Grâce à WikiLeaks, nous savons maintenant que le Pakistan est un allié des Etats-Unis encore moins fiable que ce que l’on croyait généralement. Ceux qui auraient encore le moindre doute que la guerre en Afghanistan-Pakistan est absolument ingagnable ont seulement besoin de comparer ce que les hauts gradés américains disent en privé et en public sur le double jeu de leur « associé stratégique » à Islamabad.

Nous sommes maintenant également au courant que le Roi Abdallâh d’Arabie Saoudite avait conseillé à Washington de « couper la tête du serpent » en attaquant l’Iran, une révélation qui témoigne de l’étroite coordination politique entre les plus hauts échelons à Riyad et à Tel Aviv.

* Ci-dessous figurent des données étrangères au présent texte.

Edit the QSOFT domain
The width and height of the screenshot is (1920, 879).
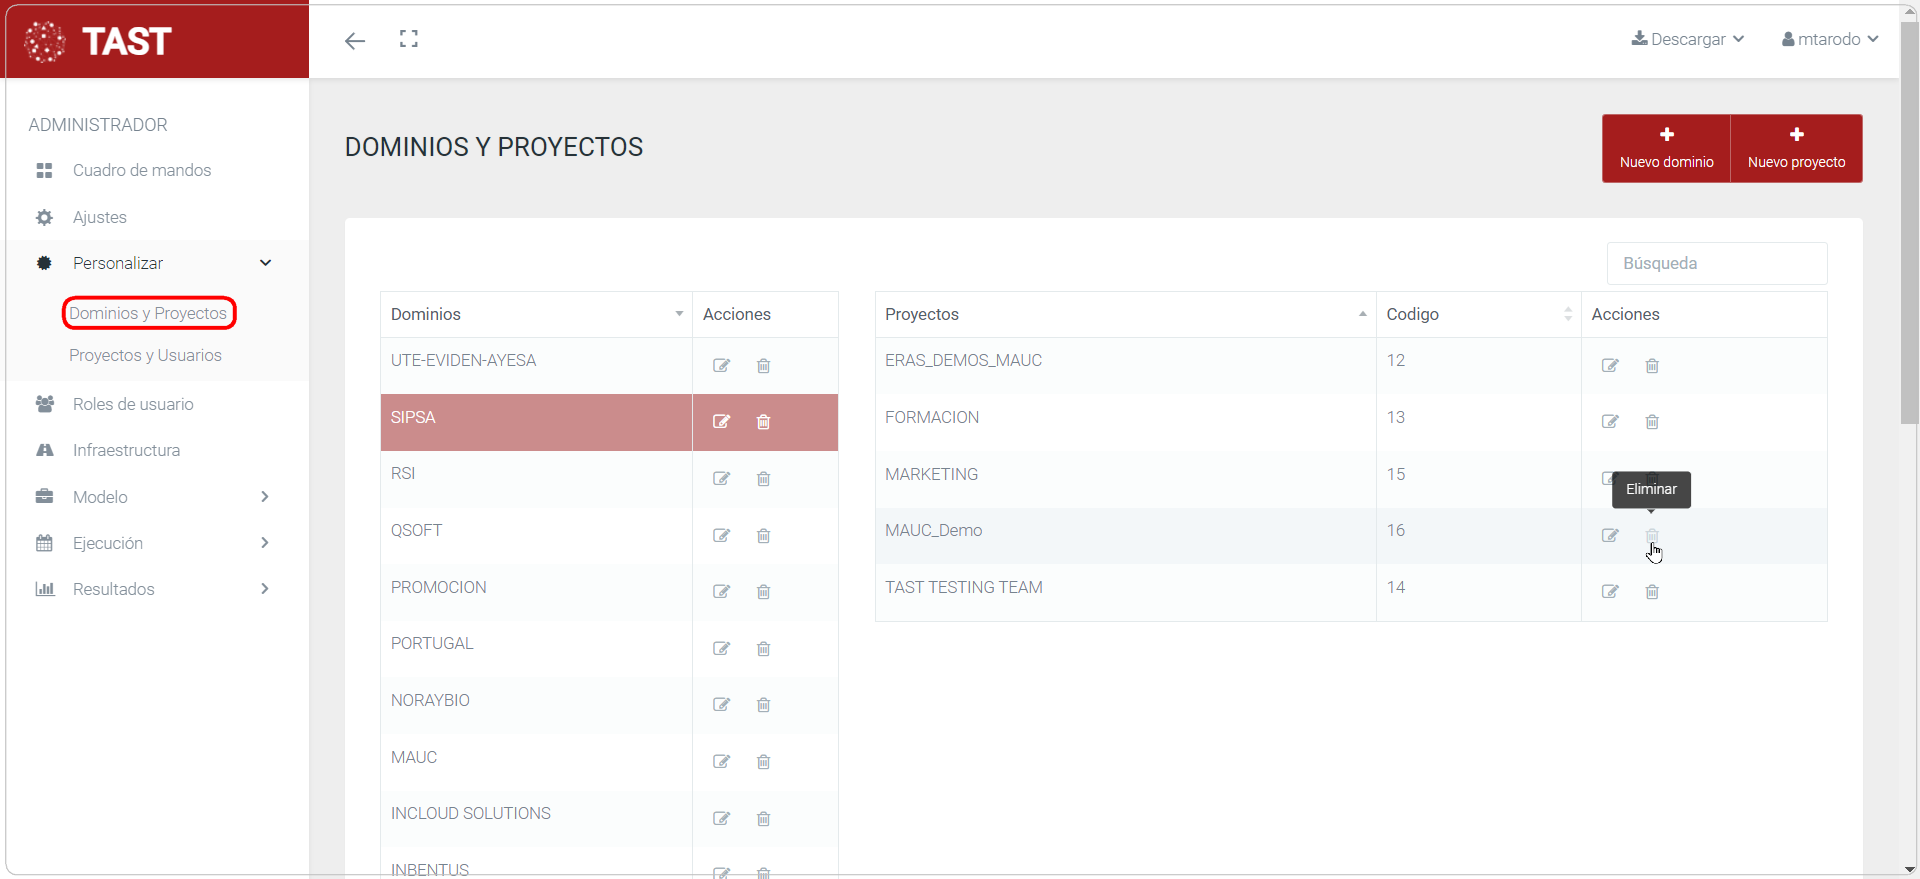(721, 536)
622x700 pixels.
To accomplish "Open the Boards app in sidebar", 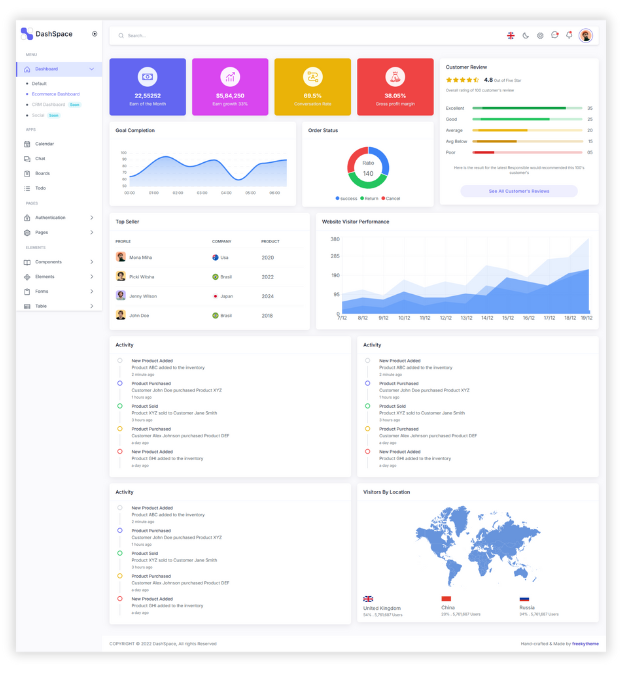I will click(x=27, y=173).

Une erreur que certains observateurs et commentateurs ont commise depuis que les bombes de WikiLeaks ont commencé à pleuvoir a été de rejeter ces pépites comme n’étant « rien de nouveau » pouvant altérer fondamentalement la compréhension conventionnelle relative à la politique étrangère des Etats-Unis et aux intrigues des gros bonnets de la politique étrangère.

La soif « d’informations en temps réel » et de découvertes saisissantes qui rendent la vérité plus étrange que la fiction ne devrait pas masquer l’objectif sous-jacent des mousquetaires d’Assange – réduire le pouvoir de ceux qui le détiennent et qui sont des maîtres du double-langage, et donner plus de pouvoir au grand public qui a toujours été relativement désavantagé à cause de l’absence d’information complète.

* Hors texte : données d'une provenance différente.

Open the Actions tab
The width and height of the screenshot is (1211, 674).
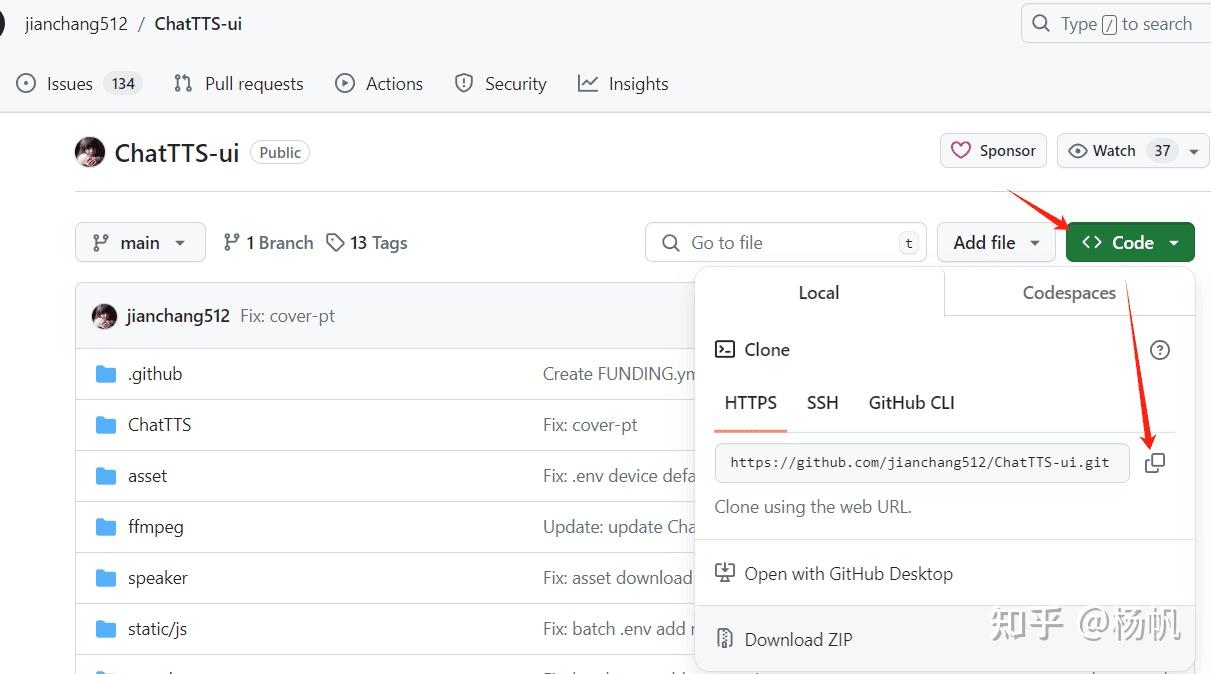(x=379, y=84)
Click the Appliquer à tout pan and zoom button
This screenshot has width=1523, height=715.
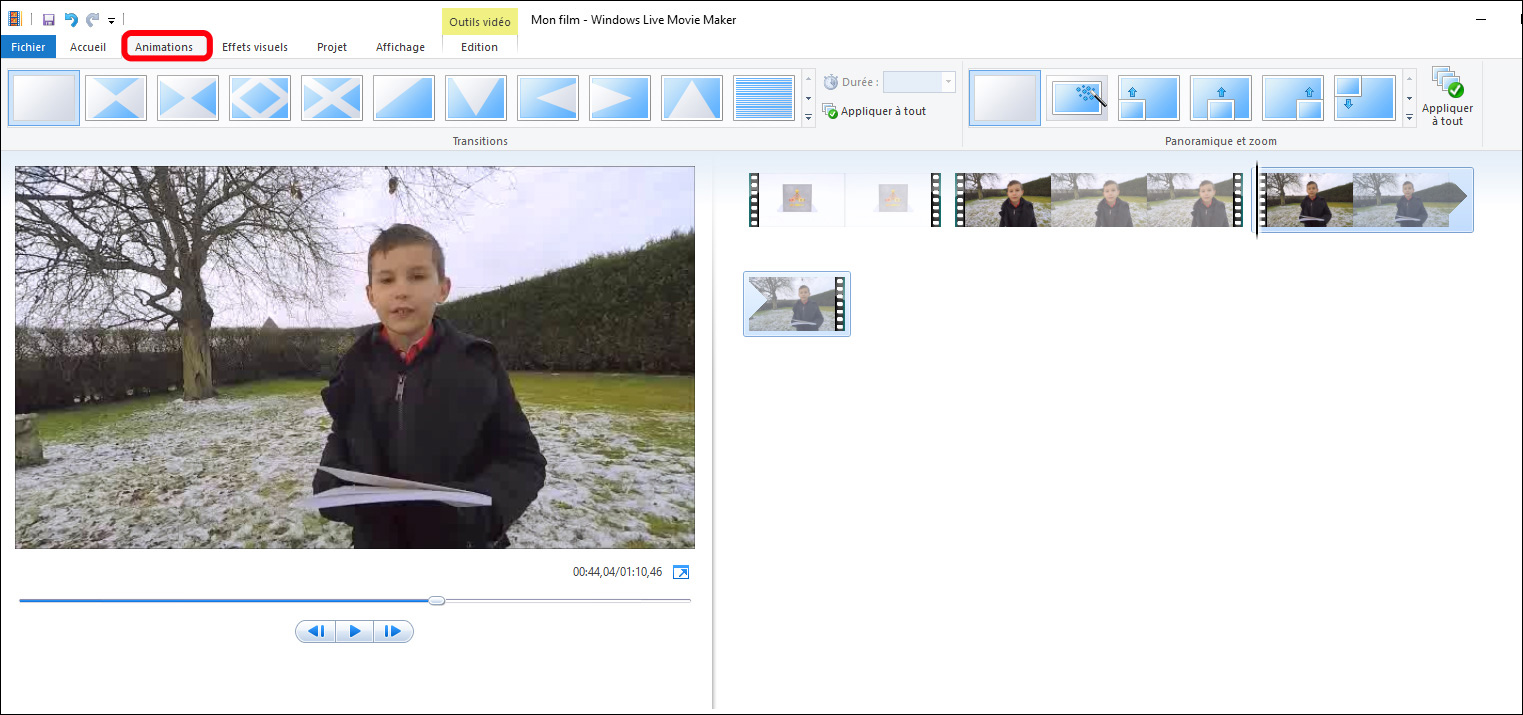coord(1447,97)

WikiLeaks est l’un des quelques médias fraîchement libérés de l’âge de l’information à travers lesquels les sociétés peuvent percer à jour leurs élites étatiques.

Les dirigeants ont une meilleure chance de monter des coalitions autour d’une cause comme des guerres impopulaires et de s’engager dans des actions collectives lorsqu’ils ne peuvent être bousculés comme des outsiders « sous-informés » incapables de faire le bon choix dans l’intérêt supérieur national ou mondial.

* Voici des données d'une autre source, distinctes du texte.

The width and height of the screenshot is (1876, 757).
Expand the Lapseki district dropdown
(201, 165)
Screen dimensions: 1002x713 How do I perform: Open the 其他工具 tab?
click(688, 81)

Les fractures entre l’élite dirigeante américaine et sa base sur la question des guerres et des menaces de guerre ont aujourd’hui la capacité de percer le brouillard et de l’évacuer grâce à WikiLeaks. Les transformations historiques vers la démocratisation et la constitution de communautés autonomes ne se produisent que lorsqu’il y a des abîmes au sein des puissances en place et où des factions modérées du gouvernement s’allient avec des agents du changement de la société hautement motivés.

A une époque où les « amis » et les réseaux sont en construction et se consolident grâce à Internet, le chemin pris par Assange n’est pas criminel ou illégitime mais il est une impulsion méritoire en vue d’une meilleure implication sociale sur des questions qui gouvernent les vies des gens ordinaires.

WikiLeaks n’a jamais vendu ou fait commerce de ses banques d’informations méticuleusement cachées à ceux qui auraient pu payer une fortune pour entrer en possession de documents aussi manipulateurs. Pour avoir publié au grand jour de façon non lucrative ce qui était « caché », dans le seul but d’accroître le niveau de responsabilité sociale de l’establishment, Julian Assange doit être protégé, non persécuté.

Sreeram Chaulia est Vice-doyenne de la Jindal School of International Affairs à Sonipat, en Inde.